Declining barrier island populations

    When I wrote about the Ocean City BYOB issue in April, I said that, if I were a restauranteur, I wouldn’t want to open a restaurant there because of the declining year round population, which has dropped 24 precent in the last decade.

    This isn’t just an Ocean City problem.

    Yesterday, Douglas Bergman of Ocean City Patch reported that Ocean City’s Board of Education okayed taking in more Sea Isle students next school year. Sea Isle already pays to send students in grades 4 through 12 to Ocean City. If the plan goes forward, the remaining 23 kids — yes only 23, in grades kindergarten through third grade will go to Ocean City schools too. 

    If you’re a year round shore resident, have you noticed a difference?Tell us in the comments below.

    Year round populations on barrier islands has been dropping, due largely to catapulting housing values down the shore. In 2000, 2,143 people lived in Avalon, and 1,128 lived in Stone Harbor. Those numbers came in at 1,334 and 866, respectively, in 2010. Even Cape May, which has the most vibrant year round population of all the shore towns, dropped from 4,043 year round residents to 3,607.

    Year round families sold their homes and moved inland — and could you blame them when the median selling price for a single family home in Avalon and Stone Harbor is $1,100,000 and in April, a vacant lot in Avalon sold for $999,999?

    At the same time, a lot of people who owned shore houses that they rented out for most of the summer also sold. Some of those new owners continue to use those homes as rentals, but there’s a lot who bought those rentals and turned them into their exclusive second homes.

    This trend has been changing the South Jersey Shore. Fewer year round residents means far less life in the off season. Not as many restaurants stay open. Shops don’t have as big an incentive to stay. Ocean City has never felt so empty as it did last winter.

    In 2009, I listened as the owner of a bar in Sea Isle lamented about how he couldn’t find good servers anymore. He wasn’t seeing the same batches of teachers who would live down the shore for the summer so they could work in the bars and restaurants. They couldn’t afford the rent. As for those 20-somethings who were there, living in their parents’ houses for the summer?

    “The kids who are here now — they don’t have to work. Most of the applicants have never worked before,” he said as one of his new servers, with a look of panic on her face, tried to navigate the crowd around the bar.

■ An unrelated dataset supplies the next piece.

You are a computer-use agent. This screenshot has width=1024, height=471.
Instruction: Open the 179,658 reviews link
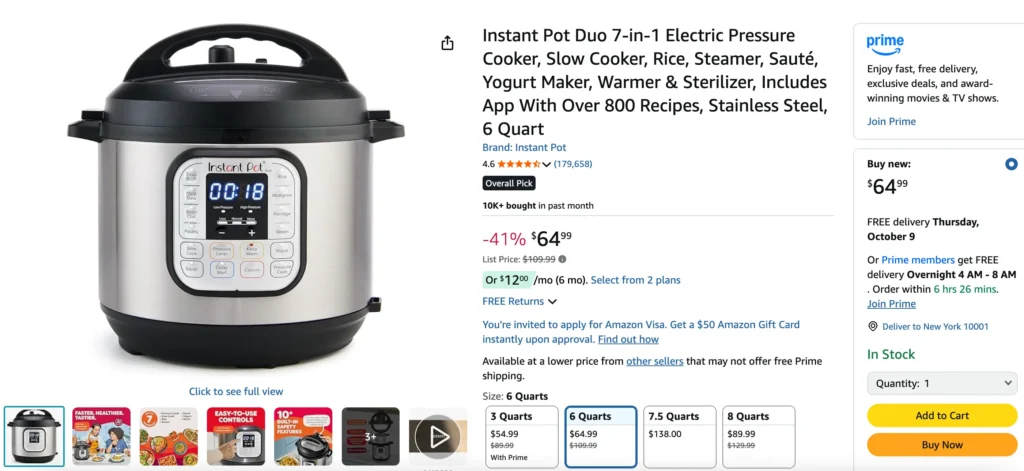(573, 164)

    Another restauranteur told me then that he would never open a restaurant on those barrier island towns because all those houses being second homes now meant fewer people coming down the shore in the summer, too. If those homes don’t have a new family vacationing inside every week of the summer and instead people who use it a few weekends during the summer and maybe a full week in August, you have less people who want to go out seven nights a week (he opened up two restaurants at the North Jersey Shore instead, where the shore towns are attached to the mainland, and where some people commute back and forth to NYC).

    What to do about it?

    I don’t think there’s anything anybody can do, but Sea Isle and Ocean City consolidating their school districts is a sign of what these shore towns must do: stick together. Share services (at some point this summer, I’ll write about why the Wildwoods should be one town, not four).